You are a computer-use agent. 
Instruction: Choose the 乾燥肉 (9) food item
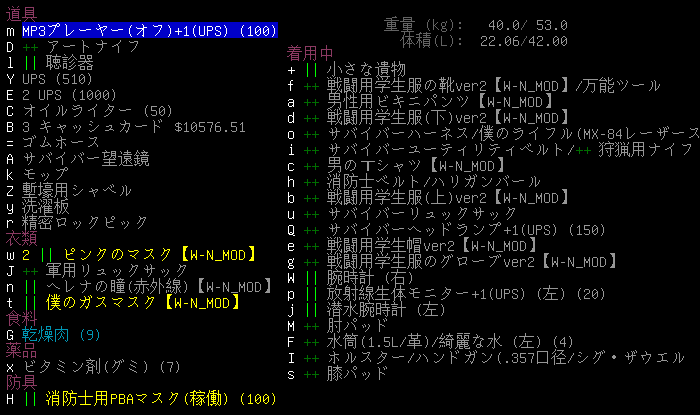[58, 334]
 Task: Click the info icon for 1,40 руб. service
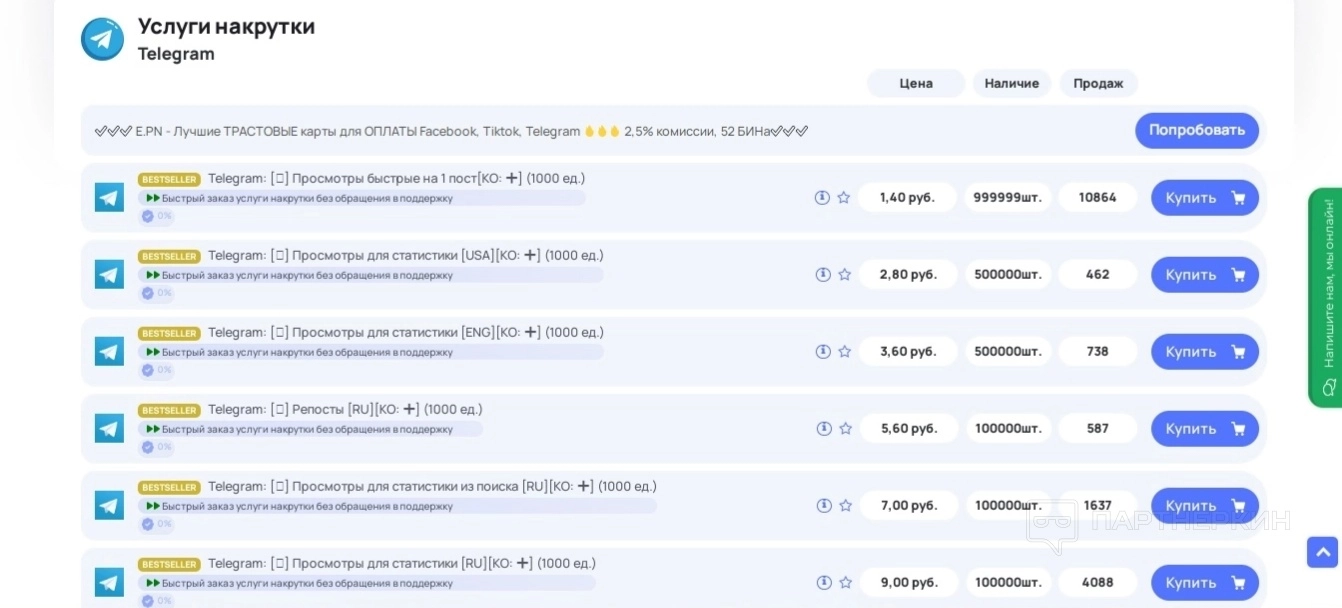(x=822, y=198)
·····
Exact repetition of all the records is required, with the pictures excluded.

## [Reply to the task]
You are a computer-use agent. 
Instruction: Choose the 乾燥肉 (9) food item
[58, 334]
 Task: Click the info icon for 1,40 руб. service
(x=822, y=198)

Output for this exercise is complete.